Felt bowls are cute, no doubt about it. Little fuzzy display bowls that can fit into one another, that’s even cuter! I decided to make some nesting bowls today, and documented the process to share with you.

If you know how to make felt already, and are looking for a craft that will provide you with two or three hours of crafting and will be suitable for an Easter display or gift, look no further. If you haven’t made felt at all yet, I would advise you to first try making a piece or two of flat felt, to get an idea of how felting works.

some of the basic supplies

To start, I gathered my basic felting supplies. I used bubble wrap, soap, a kettle of water, loose wool (roving), scissors, and a measuring tape. You might also like to have a towel on hand, a bowl, and perhaps some paper and a pen.

a trick to cut your templates: fold them in half to ensure each side is even

I thought that I’d like to make three little nesting-bowls. I choose three colours of wool roving that coordinated well together. I decided to blend colours for two of the bowls, and wanted to add dashes of all the colours on all the bowls. I had intended to just make single-colour bowls, but I couldn’t help myself! Obviously, you can use whatever mix of colours you would like.

The basic procedure for making the bowls, no matter what size they are, is relatively simple. The challenge was to make bowls that would “fit into” one another… to account for sizing and so forth. I decided to make a simple bowl shape, then add 1 inch on every side for the next size up. I added about an inch or so to THAT one for the largest bowl. I cut all these templates out of bubble wrap. In retrospect, I’d have preferred to have made some smaller bowls, too. However, as I had saved my templates, I can make smaller ones at a later date.

three layers of roving, and the template on top

To begin any sort of resist felting, lay out three layers of wool roving at right angles to each other, so that they extend about 2 inches past the template-size. In this case, I made sure that the top of the bowl didn’t have this extension, because it would be left open in the end.

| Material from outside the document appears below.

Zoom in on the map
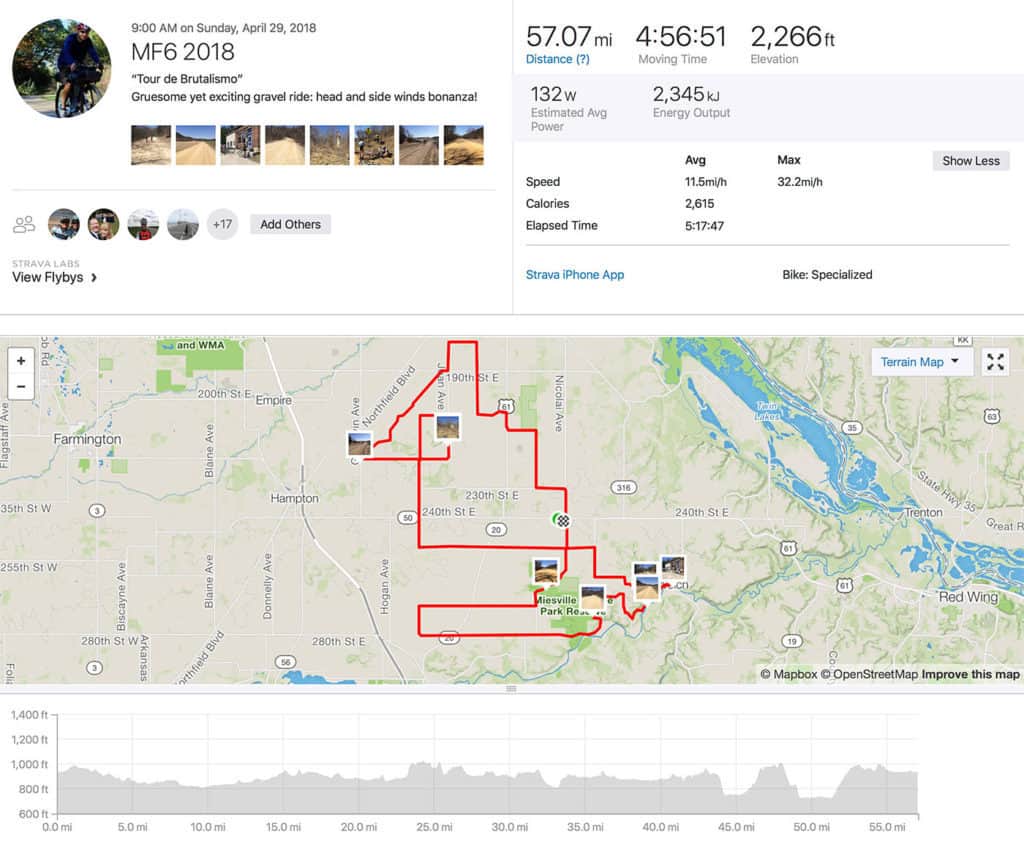Viewport: 1024px width, 848px height. coord(22,360)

If I’d wanted to make a more spherical object, I could have extended the top end too. I like to lay my template under my piece of bubble wrap as a guide for the first overlapping layers. However if you find that is too hard to see through the bubble wrap you are working on, you can trace the template shape onto a piece of paper and place this under the bubble wrap to guide you. Remember it is important to extend up to about 2 inches PAST the template-shape, in order to create a meshing of wool.

Once the first three layers of roving have been placed, gently spray some lukewarm water onto them. Be gentle, allowing the water to just fall onto the wool. Next, place your template on top of this. Make sure that the top aligns with the top of the wool. Remember there should be almost 2 inches of extra wool all around the rest of the shape. Take this extra wool and fold onto the template.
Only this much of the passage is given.